Rows for finding described items –
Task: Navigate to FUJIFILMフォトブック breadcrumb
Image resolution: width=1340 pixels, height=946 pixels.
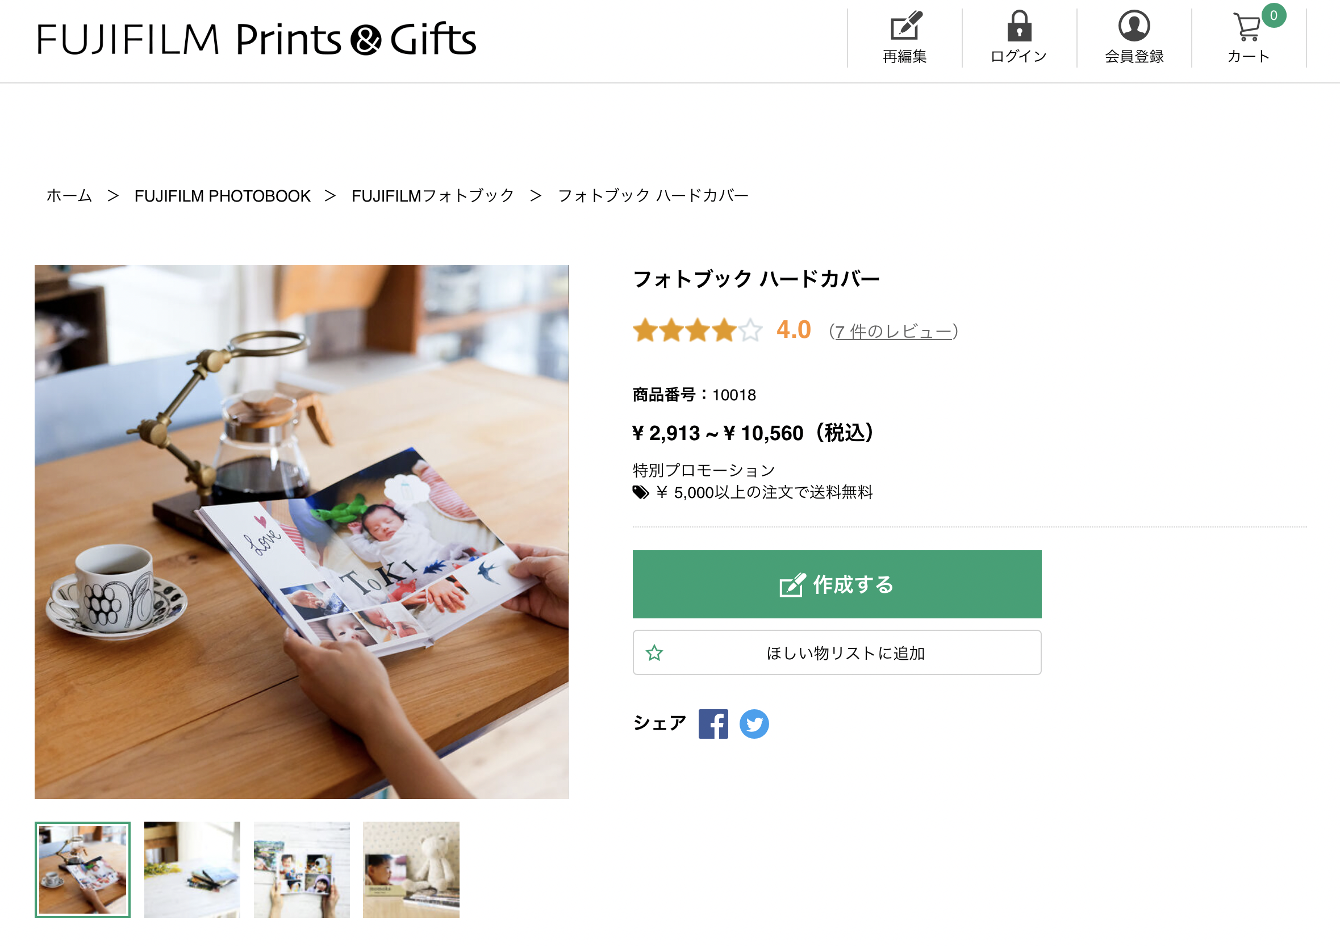Action: pyautogui.click(x=432, y=196)
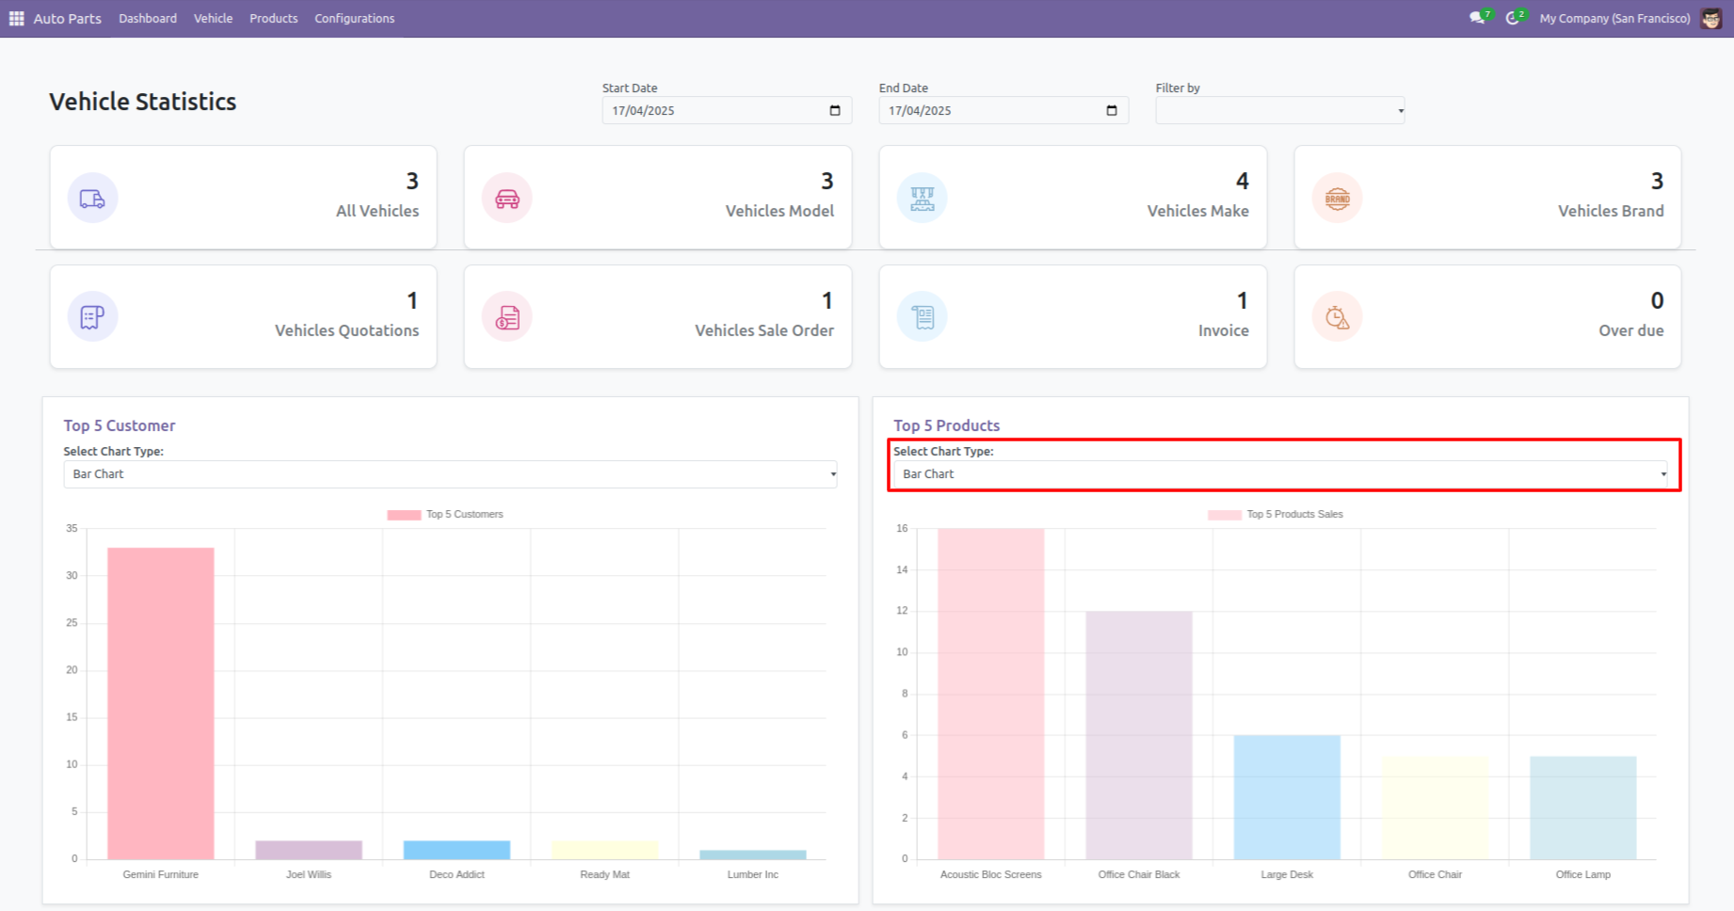Open the Vehicle menu
Screen dimensions: 1734x911
[x=213, y=19]
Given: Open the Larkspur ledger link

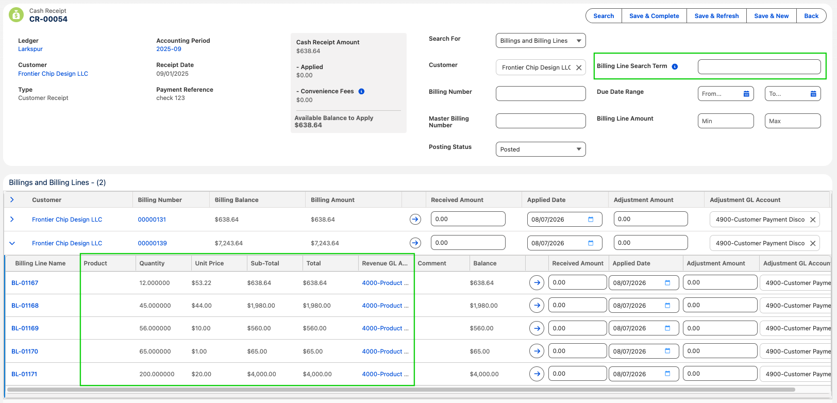Looking at the screenshot, I should [30, 49].
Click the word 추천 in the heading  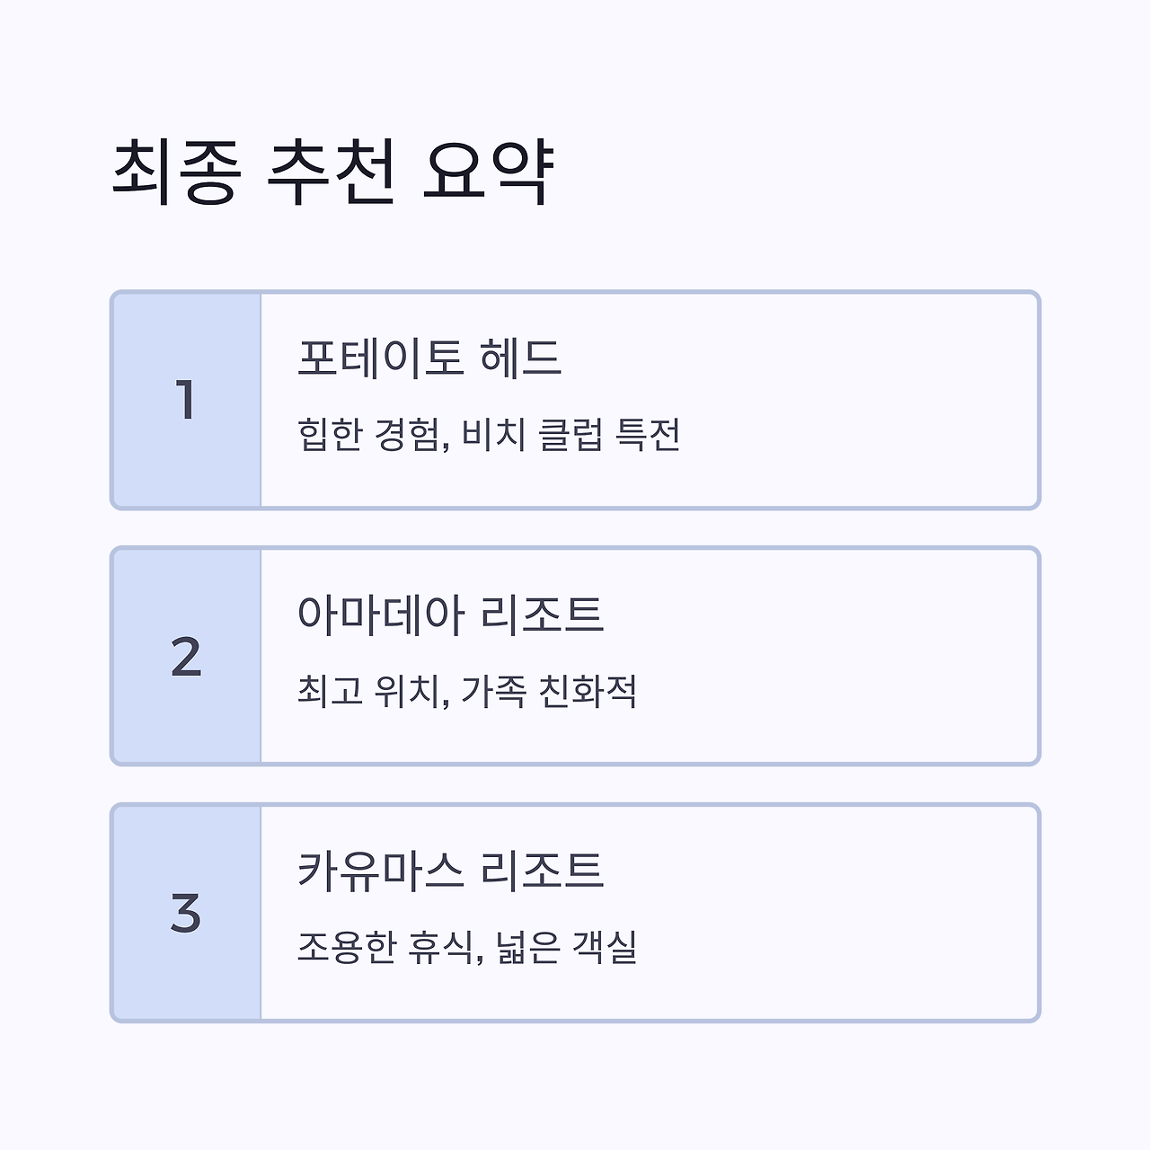coord(332,173)
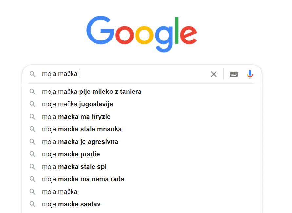292x213 pixels.
Task: Select suggestion 'moja mačka pije mlieko z taniera'
Action: click(x=142, y=92)

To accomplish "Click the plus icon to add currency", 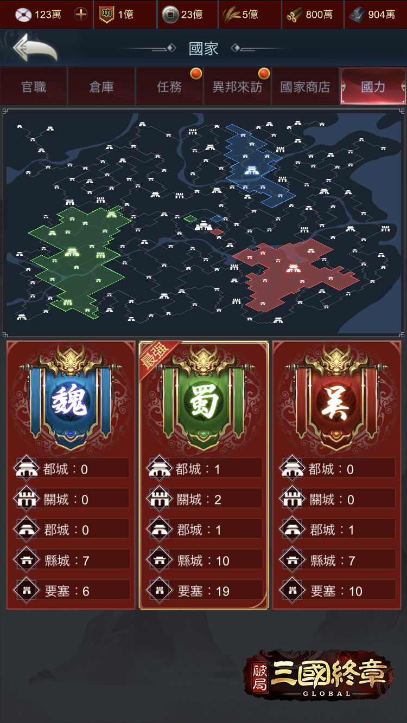I will pos(81,14).
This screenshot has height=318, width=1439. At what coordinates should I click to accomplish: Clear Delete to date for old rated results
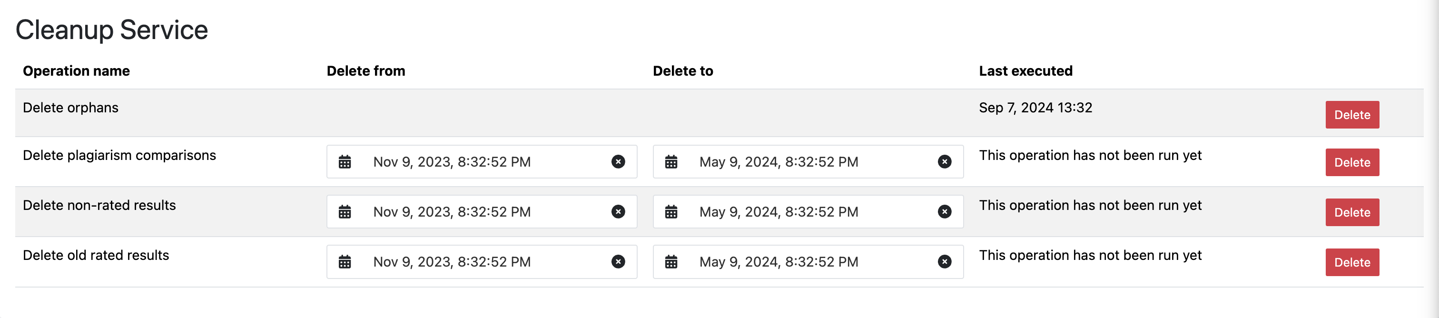click(x=944, y=262)
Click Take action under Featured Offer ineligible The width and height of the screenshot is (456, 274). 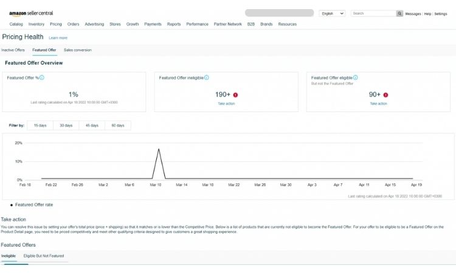[226, 104]
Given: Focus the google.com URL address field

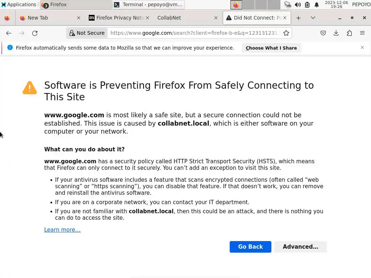Looking at the screenshot, I should click(x=194, y=33).
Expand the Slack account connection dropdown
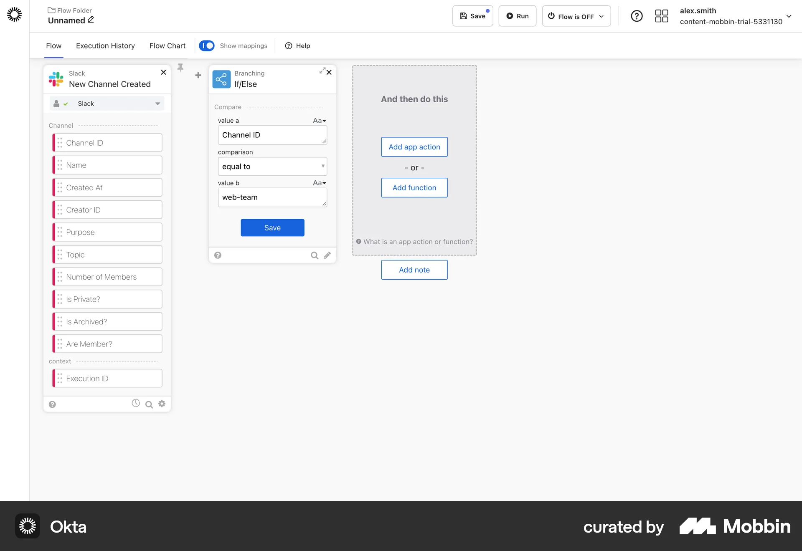802x551 pixels. click(x=157, y=104)
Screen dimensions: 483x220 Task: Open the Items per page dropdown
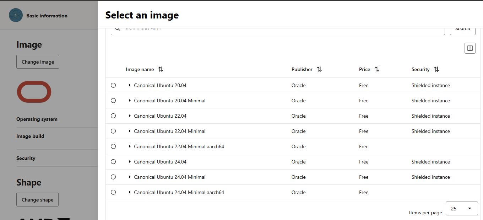pyautogui.click(x=462, y=209)
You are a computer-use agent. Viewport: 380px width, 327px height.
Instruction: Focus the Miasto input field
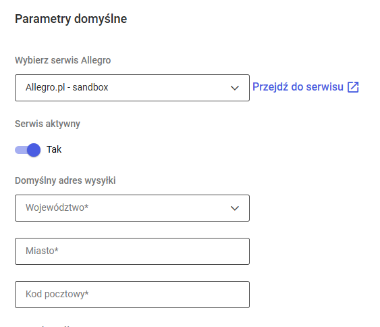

WHAT YOU ARE ASKED TO DO – Starting at the row containing "Screen dimensions: 483x220" and ending at the last row, write those rows out again in full, adding 95 to every coordinate in the answers. Leave the pictures out of your answer.

SOLUTION BELOW –
Screen dimensions: 483x220 Task: Open the Items per page dropdown
pyautogui.click(x=557, y=304)
You are a computer-use agent. Viewport: 380px width, 327px height.
Instruction: Focus the Miasto input field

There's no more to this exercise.